Dalam persidangan tersebut, Guru Besar Fakultas Hukum Universitas Mataram, Widodo Dwi Putro, menyampaikan pandangan kritis terkait sejumlah ketentuan dalam UU Cipta Kerja. Ia menilai, regulasi tersebut membuka peluang terjadinya privatisasi dalam pengadaan tanah tanpa disertai perlindungan hukum yang memadai bagi publik.
Widodo juga menyoroti penghapusan sejumlah instrumen lingkungan, seperti Analisis Mengenai Dampak Lingkungan (Amdal) dan Kesesuaian Kegiatan Pemanfaatan Ruang (KKPR), yang menurutnya berpotensi melanggar hak asasi manusia. Ia menegaskan bahwa kebijakan tersebut tidak sejalan dengan ketentuan UUD NRI Tahun 1945, khususnya Pasal 28H ayat (1) yang menjamin hak setiap warga negara atas lingkungan hidup yang baik dan sehat.

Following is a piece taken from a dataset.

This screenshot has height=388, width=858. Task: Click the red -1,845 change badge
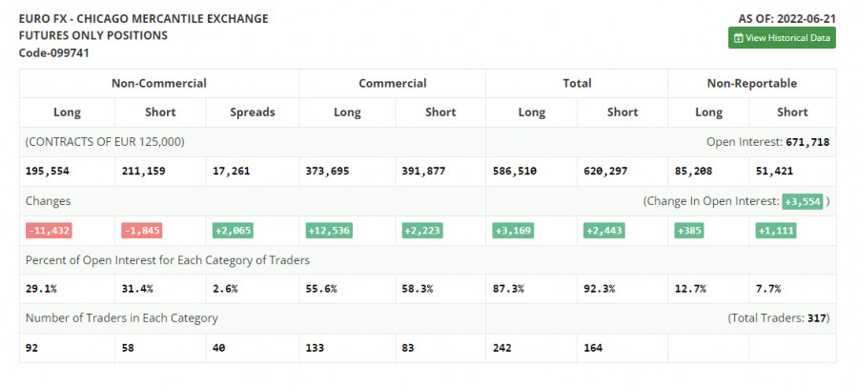coord(143,231)
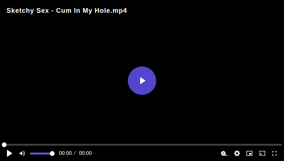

Pandangan serupa juga disampaikan oleh dosen Fakultas Hukum Universitas Sains Indonesia, Syaiful Bahari. Ia menggarisbawahi adanya konflik norma antara UU Cipta Kerja dengan Undang-Undang Pokok Agraria (UUPA), terutama terkait keberadaan Bank Tanah. Menurutnya, posisi Bank Tanah dalam regulasi tersebut dinilai ambigu karena berada di antara fungsi badan publik dan entitas privat.

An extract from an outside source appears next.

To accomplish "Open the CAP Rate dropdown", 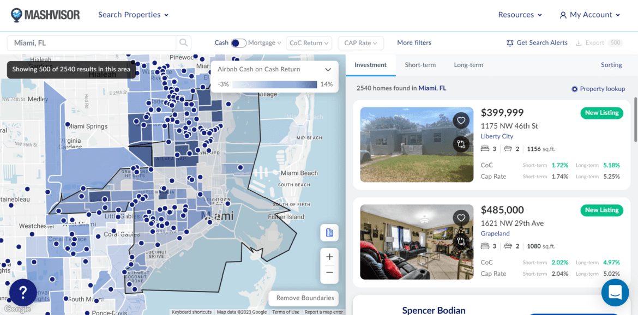I will (x=360, y=43).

“Ketidakjelasan status ini berpotensi bertentangan dengan semangat Pasal 33 ayat (3) UUD 1945 yang menegaskan bahwa bumi, air, dan kekayaan alam dikuasai oleh negara untuk sebesar-besar kemakmuran rakyat,” ujar Syaiful dalam keterangannya di persidangan.
Sementara itu, dari sisi saksi, Aep Darwis yang berasal dari Desa Batulawang, Cianjur, menyampaikan pengalaman langsung terkait dampak kebijakan tersebut. Ia mengaku telah menggarap lahan yang kini masuk dalam aset Bank Tanah selama lebih dari 30 tahun. Namun, dalam proses penetapannya, ia merasa tidak dilibatkan secara bermakna.
Keterangan para ahli dan saksi ini menjadi bagian penting dalam proses pembuktian di Mahkamah Konstitusi untuk menilai apakah norma-norma dalam UU Cipta Kerja bertentangan dengan konstitusi atau tidak.
Sidang lanjutan ini sekaligus menegaskan bahwa isu pengelolaan tanah, perlindungan lingkungan, serta kepastian hukum bagi masyarakat masih menjadi perhatian utama dalam pengujian undang-undang tersebut.